When she said that, I had an absolute epiphany. A long time ago, I made my team in a research lab at a tech company read The Empty Space, and a tech coworker asked this exact question. The answer I gave him applied here: “I don’t think you do scale it,” I said. “I can’t do scale. What I can do is specificity. There’s nothing wrong with scale—that’s important work. But it’s not my work.”

As I said this, in my head, I heard my spiritual director applauding; she’s always after me to get serious about knowing what is mine to do, and what is mine not to do. Maybe big, systemic work is simply not mine to do.

Bridget said, “That’s your superpower. You don’t have to work at scale, because other people are doing that. But the work you do with individuals is important. That matters, too. And not everybody can do that.”

When I read Sara’s article, that paragraph struck me as a little surprising, but just because I think of the thing I can do as easy, and therefore unimportant. Sara’s words reinforced what Bridget was trying to say. This little thing I can do, it counts as a superpower, in its own way.

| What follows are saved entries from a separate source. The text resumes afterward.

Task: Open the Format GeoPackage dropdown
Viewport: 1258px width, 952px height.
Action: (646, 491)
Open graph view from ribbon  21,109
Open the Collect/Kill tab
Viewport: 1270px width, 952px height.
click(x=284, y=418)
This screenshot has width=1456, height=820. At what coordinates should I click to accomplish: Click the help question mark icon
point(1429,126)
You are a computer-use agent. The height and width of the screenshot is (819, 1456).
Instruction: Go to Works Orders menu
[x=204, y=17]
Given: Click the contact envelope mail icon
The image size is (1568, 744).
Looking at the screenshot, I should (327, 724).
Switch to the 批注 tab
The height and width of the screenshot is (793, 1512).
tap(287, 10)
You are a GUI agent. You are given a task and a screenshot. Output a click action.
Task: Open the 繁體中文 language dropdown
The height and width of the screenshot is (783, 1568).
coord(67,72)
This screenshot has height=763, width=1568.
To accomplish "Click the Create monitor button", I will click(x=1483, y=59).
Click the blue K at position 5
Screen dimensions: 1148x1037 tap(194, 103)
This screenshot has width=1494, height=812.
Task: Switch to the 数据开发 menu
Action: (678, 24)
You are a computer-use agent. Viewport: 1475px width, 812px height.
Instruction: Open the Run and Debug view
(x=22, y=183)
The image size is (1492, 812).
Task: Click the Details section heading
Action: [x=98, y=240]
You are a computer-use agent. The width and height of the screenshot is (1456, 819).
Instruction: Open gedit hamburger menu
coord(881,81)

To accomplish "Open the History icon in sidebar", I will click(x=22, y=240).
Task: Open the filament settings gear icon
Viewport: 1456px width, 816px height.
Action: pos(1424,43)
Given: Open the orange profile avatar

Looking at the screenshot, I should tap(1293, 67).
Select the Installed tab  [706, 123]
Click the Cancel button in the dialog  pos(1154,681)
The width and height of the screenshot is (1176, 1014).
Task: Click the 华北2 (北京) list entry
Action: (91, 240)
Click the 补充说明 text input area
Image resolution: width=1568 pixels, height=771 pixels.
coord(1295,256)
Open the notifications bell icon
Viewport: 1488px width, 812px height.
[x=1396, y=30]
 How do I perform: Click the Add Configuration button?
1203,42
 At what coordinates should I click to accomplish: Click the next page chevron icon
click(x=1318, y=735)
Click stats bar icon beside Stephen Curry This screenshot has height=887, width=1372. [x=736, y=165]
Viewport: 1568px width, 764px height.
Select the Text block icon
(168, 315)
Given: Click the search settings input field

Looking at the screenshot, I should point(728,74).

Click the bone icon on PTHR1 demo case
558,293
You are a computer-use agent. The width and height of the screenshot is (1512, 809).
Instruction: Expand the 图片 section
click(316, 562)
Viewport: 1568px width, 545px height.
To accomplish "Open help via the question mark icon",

I’ve just finished callbacks for Merry Wives at Quill Theatre. We’ll be announcing our cast list soon. An actor reached out to me to tell me that it was “a really, really fun callback.” I had fun too! I think it was because I gave myself permission to show up authentically. I’ve finally let go of whatever I thought a callback was supposed to be, and created a situation where I was just able to work with individuals in a grounded, honest, curious, grateful way. Embracing my superpower. Remembering that it is a superpower.

One Reply to “Where Our Work Is

  1. It is a superpower! While the big c conversations are “conversions”, I think the little c conversations are “connections”….it’s a both/and situation, both conversions and connections are happening, necessary, and -in the end- what will make the changes we need to happen. Both. And.